Though there is no way of determining exactly how many people have faced workplace consequences, The New York Times identified more than 145 such cases through news reports, public statements and interviews with several of those targeted. Those who have faced discipline are professors and health care workers, lawyers and journalists, restaurant workers and airline employees.
They include a North Carolina police officer suspended for calling Mr. Kirk racist while also saying the shooting was horrific, a burger restaurant manager in Illinois who commented that “another one bites the dust,” and a California restaurant employee who said Mr. Kirk could “burn in hell.”
This paragraph provided only the slightest inference that the left has been doing this consistently to ordinary people.
Firings over controversial statements are not new, but they appear to have become more frequent in recent years as online armies seek to identify and assail the employers of people who say things they deem inappropriate….
Private-sector employers often have social media policies, and regardless, most can fire their workers for almost any reason, as long as they do not violate statutes that protect workers, such as those that prohibit discrimination based on race, gender and other protected characteristics. But the recent firings raise questions beyond the law, about how free workers should be to share their views and whether employers should have to answer for their workers’ opinions.

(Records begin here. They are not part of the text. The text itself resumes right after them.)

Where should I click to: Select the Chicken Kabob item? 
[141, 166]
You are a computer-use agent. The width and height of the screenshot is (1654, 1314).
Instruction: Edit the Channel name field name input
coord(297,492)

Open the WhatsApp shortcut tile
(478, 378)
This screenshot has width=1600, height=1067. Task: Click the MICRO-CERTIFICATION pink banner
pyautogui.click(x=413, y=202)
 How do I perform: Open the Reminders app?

So only “now,” with the cancel culture shoe on the other foot, are questions being raised?
Unlike the silent treatment that ordinary victims of Floyd-era firings received, these supposed victims of the right were able to commiserate in the pages of the New York Times.
...another person who lost her job, Amber Thibodeaux, said that it could hardly have come at a worse time. Thibodeaux posted that memorials to Mr. Kirk were 'like asking ppl to mourn Hitler.'….Now without a job, Ms. Thibodeaux is worried about not having enough money for rent, losing her health insurance and putting food on the table for her husband and son.
As if people fired for offending the left didn’t have spouses and children to feed as well? As if they're not just as human?
After spending years patrolling the social media ramparts hunting down ideological dissent (i.e. “disinformation”) on issues like COVID and BLM, it’s galling to see the Times quoting professors spouting: “Right now, it’s at quite an extreme level of fear that people have in speaking out.”